### WHAT THE TASK REQUIRES
Put every line of the items below into a JSON list of strings, one string per line, and leave out the blank lines.

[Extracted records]
····················

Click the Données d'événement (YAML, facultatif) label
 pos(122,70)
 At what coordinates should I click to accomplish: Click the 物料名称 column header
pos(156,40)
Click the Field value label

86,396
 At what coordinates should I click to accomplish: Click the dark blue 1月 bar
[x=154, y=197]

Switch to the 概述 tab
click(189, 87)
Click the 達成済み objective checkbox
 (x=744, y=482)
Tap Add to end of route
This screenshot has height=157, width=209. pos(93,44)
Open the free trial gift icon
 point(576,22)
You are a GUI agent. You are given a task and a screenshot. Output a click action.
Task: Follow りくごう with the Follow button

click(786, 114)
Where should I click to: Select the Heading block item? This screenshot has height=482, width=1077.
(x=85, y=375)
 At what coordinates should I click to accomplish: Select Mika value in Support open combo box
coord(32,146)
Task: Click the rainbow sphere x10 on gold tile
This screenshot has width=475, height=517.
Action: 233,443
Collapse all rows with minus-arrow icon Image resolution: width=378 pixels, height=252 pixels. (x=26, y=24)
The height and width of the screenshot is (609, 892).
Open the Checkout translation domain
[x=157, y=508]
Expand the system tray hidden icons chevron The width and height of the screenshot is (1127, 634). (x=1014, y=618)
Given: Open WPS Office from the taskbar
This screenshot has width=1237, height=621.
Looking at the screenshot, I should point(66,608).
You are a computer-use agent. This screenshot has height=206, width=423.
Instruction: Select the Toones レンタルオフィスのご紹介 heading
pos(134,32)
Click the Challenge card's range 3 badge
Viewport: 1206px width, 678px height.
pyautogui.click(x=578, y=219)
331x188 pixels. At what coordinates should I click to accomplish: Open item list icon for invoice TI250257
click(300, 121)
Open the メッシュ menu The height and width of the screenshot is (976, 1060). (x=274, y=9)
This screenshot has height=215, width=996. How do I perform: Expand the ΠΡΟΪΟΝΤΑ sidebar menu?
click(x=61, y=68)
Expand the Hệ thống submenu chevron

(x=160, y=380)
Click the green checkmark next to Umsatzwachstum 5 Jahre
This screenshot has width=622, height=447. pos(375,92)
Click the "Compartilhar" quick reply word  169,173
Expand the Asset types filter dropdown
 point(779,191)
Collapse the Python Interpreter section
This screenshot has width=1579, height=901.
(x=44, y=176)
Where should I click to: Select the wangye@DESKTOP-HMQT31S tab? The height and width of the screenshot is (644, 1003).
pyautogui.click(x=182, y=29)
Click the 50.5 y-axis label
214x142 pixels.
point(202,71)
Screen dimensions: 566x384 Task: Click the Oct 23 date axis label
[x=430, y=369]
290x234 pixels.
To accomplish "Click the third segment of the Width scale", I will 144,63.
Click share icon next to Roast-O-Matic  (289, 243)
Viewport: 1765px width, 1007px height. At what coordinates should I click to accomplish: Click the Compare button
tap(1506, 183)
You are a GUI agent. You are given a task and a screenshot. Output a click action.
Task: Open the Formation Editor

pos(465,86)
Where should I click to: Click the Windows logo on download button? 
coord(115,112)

····················

### SOLUTION FOR THIS EXERCISE
[
  "Click the Données d'événement (YAML, facultatif) label",
  " pos(122,70)",
  " At what coordinates should I click to accomplish: Click the 物料名称 column header",
  "pos(156,40)",
  "Click the Field value label",
  "86,396",
  " At what coordinates should I click to accomplish: Click the dark blue 1月 bar",
  "[x=154, y=197]",
  "Switch to the 概述 tab",
  "click(189, 87)",
  "Click the 達成済み objective checkbox",
  " (x=744, y=482)",
  "Tap Add to end of route",
  "This screenshot has height=157, width=209. pos(93,44)",
  "Open the free trial gift icon",
  " point(576,22)",
  "You are a GUI agent. You are given a task and a screenshot. Output a click action.",
  "Task: Follow りくごう with the Follow button",
  "click(786, 114)",
  "Where should I click to: Select the Heading block item? This screenshot has height=482, width=1077.",
  "(x=85, y=375)",
  " At what coordinates should I click to accomplish: Select Mika value in Support open combo box",
  "coord(32,146)",
  "Task: Click the rainbow sphere x10 on gold tile",
  "This screenshot has width=475, height=517.",
  "Action: 233,443",
  "Collapse all rows with minus-arrow icon Image resolution: width=378 pixels, height=252 pixels. (x=26, y=24)",
  "The height and width of the screenshot is (609, 892).",
  "Open the Checkout translation domain",
  "[x=157, y=508]",
  "Expand the system tray hidden icons chevron The width and height of the screenshot is (1127, 634). (x=1014, y=618)",
  "Given: Open WPS Office from the taskbar",
  "This screenshot has width=1237, height=621.",
  "Looking at the screenshot, I should point(66,608).",
  "You are a computer-use agent. This screenshot has height=206, width=423.",
  "Instruction: Select the Toones レンタルオフィスのご紹介 heading",
  "pos(134,32)",
  "Click the Challenge card's range 3 badge",
  "Viewport: 1206px width, 678px height.",
  "pyautogui.click(x=578, y=219)",
  "331x188 pixels. At what coordinates should I click to accomplish: Open item list icon for invoice TI250257",
  "click(300, 121)",
  "Open the メッシュ menu The height and width of the screenshot is (976, 1060). (x=274, y=9)",
  "This screenshot has height=215, width=996. How do I perform: Expand the ΠΡΟΪΟΝΤΑ sidebar menu?",
  "click(x=61, y=68)",
  "Expand the Hệ thống submenu chevron",
  "(x=160, y=380)",
  "Click the green checkmark next to Umsatzwachstum 5 Jahre",
  "This screenshot has width=622, height=447. pos(375,92)",
  "Click the \"Compartilhar\" quick reply word  169,173",
  "Expand the Asset types filter dropdown",
  " point(779,191)",
  "Collapse the Python Interpreter section",
  "This screenshot has width=1579, height=901.",
  "(x=44, y=176)",
  "Where should I click to: Select the wangye@DESKTOP-HMQT31S tab? The height and width of the screenshot is (644, 1003).",
  "pyautogui.click(x=182, y=29)",
  "Click the 50.5 y-axis label",
  "214x142 pixels.",
  "point(202,71)",
  "Screen dimensions: 566x384 Task: Click the Oct 23 date axis label",
  "[x=430, y=369]",
  "290x234 pixels.",
  "To accomplish \"Click the third segment of the Width scale\", I will 144,63.",
  "Click share icon next to Roast-O-Matic  (289, 243)",
  "Viewport: 1765px width, 1007px height. At what coordinates should I click to accomplish: Click the Compare button",
  "tap(1506, 183)",
  "You are a GUI agent. You are given a task and a screenshot. Output a click action.",
  "Task: Open the Formation Editor",
  "pos(465,86)",
  "Where should I click to: Click the Windows logo on download button? ",
  "coord(115,112)"
]